Arrange the stretch from the line containing "Screen dimensions: 775x989" through the line containing "coord(97,33)" as a two-column CSV with the headers instruction and response. Give one row for each line and the answer after it, with each value in a single quoted field and line breaks replaced by spaces.

[The input]:

--- START ---

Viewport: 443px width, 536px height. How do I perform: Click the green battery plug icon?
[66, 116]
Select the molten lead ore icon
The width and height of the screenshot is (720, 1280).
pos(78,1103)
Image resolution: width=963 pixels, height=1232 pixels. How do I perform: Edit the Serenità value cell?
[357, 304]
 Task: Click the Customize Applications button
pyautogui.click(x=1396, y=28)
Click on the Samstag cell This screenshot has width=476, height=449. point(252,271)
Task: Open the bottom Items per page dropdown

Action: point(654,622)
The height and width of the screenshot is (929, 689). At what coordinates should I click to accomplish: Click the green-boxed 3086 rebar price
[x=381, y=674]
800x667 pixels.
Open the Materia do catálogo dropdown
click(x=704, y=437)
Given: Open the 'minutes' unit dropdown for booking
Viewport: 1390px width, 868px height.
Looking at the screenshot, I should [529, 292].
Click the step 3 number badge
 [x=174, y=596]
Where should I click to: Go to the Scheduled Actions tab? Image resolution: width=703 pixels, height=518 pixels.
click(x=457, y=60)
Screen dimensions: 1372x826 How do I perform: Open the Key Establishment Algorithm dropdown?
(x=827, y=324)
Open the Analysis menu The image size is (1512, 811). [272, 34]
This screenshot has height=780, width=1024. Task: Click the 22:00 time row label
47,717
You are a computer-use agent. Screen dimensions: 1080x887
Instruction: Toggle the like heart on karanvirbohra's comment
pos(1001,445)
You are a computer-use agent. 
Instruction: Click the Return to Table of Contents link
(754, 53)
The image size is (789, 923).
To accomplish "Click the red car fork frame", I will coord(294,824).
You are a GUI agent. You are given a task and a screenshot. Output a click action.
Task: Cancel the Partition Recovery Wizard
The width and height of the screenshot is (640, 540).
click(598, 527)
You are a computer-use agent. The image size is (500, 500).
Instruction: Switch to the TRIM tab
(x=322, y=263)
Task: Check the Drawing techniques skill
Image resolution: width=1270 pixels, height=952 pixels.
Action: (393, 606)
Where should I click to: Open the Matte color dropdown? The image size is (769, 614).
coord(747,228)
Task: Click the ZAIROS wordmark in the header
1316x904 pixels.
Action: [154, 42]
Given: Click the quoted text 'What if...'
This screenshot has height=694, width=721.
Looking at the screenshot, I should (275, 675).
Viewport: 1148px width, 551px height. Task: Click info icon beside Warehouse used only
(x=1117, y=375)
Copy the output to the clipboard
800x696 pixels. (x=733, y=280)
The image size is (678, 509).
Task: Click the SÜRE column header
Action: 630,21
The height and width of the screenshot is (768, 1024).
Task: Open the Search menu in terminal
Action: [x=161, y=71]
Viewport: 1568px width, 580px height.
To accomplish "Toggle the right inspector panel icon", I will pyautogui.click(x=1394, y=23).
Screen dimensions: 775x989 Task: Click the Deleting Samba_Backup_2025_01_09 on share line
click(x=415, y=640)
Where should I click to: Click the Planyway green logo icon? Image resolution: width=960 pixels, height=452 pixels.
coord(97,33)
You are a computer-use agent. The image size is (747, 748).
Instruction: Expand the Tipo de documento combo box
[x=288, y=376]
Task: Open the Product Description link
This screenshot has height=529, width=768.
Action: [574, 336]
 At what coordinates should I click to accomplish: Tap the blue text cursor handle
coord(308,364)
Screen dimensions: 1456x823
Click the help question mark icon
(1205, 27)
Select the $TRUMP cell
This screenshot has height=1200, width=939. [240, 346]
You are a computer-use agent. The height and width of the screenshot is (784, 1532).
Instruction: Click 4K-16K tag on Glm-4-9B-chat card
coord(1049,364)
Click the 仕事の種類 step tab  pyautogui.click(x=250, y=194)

--- END ---

[Output of the exercise]:
instruction,response
"Screen dimensions: 775x989 Task: Click the Deleting Samba_Backup_2025_01_09 on share line","click(x=415, y=640)"
"Where should I click to: Click the Planyway green logo icon? Image resolution: width=960 pixels, height=452 pixels.","coord(97,33)"